Tunisie : des parlementaires d’extrême droite attaquent le secteur des médias
Reporters sans frontières (RSF) condamne fermement les attaques menées par des parlementaires de l’extrême droite populiste contre les membres de la Haute autorité audiovisuelle tunisienne et des journalistes.
Près d’une centaine de partisans du député d'extrême droite populiste et fondateur de la radio pirate Quran Karim, Saïd Jaziri, ont encerclé, lundi 7 décembre, le siège de la Haute Autorité Indépendante de la Communication Audiovisuelle (Haica) pour protester contre son refus d’accréditer ce média, considéré comme un outils servant la propagande du parti de son fondateur, en totale contradiction avec les dispositions prévues dans le cahier des charges des radios en Tunisie.
A coup de slogans accusant les membres et les employés de la Haica de blasphème, les protestataires ont été mobilisés par le député Saïd Jaziri, qui diffuse sur les ondes un discours d’incitation à la haine et à la violence à l’encontre de l’Autorité audiovisuelle tunisienne.
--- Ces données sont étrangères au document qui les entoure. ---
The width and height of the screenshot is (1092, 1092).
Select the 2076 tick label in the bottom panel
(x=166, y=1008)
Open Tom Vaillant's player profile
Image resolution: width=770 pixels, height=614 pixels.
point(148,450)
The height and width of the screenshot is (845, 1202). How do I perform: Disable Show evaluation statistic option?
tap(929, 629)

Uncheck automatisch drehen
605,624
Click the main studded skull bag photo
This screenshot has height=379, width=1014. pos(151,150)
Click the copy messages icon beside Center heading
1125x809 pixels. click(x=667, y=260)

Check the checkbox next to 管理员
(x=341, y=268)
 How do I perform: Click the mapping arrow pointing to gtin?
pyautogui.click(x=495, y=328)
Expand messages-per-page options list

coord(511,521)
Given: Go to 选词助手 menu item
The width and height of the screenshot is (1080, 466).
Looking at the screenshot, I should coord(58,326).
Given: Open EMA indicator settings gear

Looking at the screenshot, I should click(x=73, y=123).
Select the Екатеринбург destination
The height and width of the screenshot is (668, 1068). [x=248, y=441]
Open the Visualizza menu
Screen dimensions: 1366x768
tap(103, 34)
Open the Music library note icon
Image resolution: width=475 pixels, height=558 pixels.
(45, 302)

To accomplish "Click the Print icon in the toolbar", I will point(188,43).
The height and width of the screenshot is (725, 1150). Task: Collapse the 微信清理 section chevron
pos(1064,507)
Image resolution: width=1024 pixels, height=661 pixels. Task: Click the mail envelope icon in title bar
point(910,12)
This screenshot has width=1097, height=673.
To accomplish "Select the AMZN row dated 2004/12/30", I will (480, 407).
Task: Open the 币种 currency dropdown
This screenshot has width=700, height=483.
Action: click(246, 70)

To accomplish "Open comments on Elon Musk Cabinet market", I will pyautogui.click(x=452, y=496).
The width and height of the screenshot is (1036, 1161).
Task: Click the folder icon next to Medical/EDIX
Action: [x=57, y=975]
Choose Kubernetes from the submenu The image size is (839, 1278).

La radio est en principe suspendue, mais Quran Karim continue d'émettre sur toute la région du Grand Tunis de manière clandestine depuis une ferme située à Mornag, dans le gouvernorat de Ben Arous à une vingtaine de kilomètres de la capitale.
Dans la soirée du 7 décembre, un autre représentant de l’extrême droite populiste, Seifeddine Makhlouf, chef du groupe parlementaire Al Karama, a agressé verbalement des journalistes de la télévision nationale Al Wataniya, qui animaient une émission sur les violences politiques dans l’enceinte du Parlement. Dans un live sur Facebook, le parlementaire les a insultés en les traitant de “menteurs” et de “canailles voulant détruire le pays et la révolution”, avant d’ajouter : “Les médias publics tunisiens sont des médias de la honte… Vous êtes des corrompus… Vous ne servez à rien, même mon live sur Facebook a plus d’audience que le vôtre."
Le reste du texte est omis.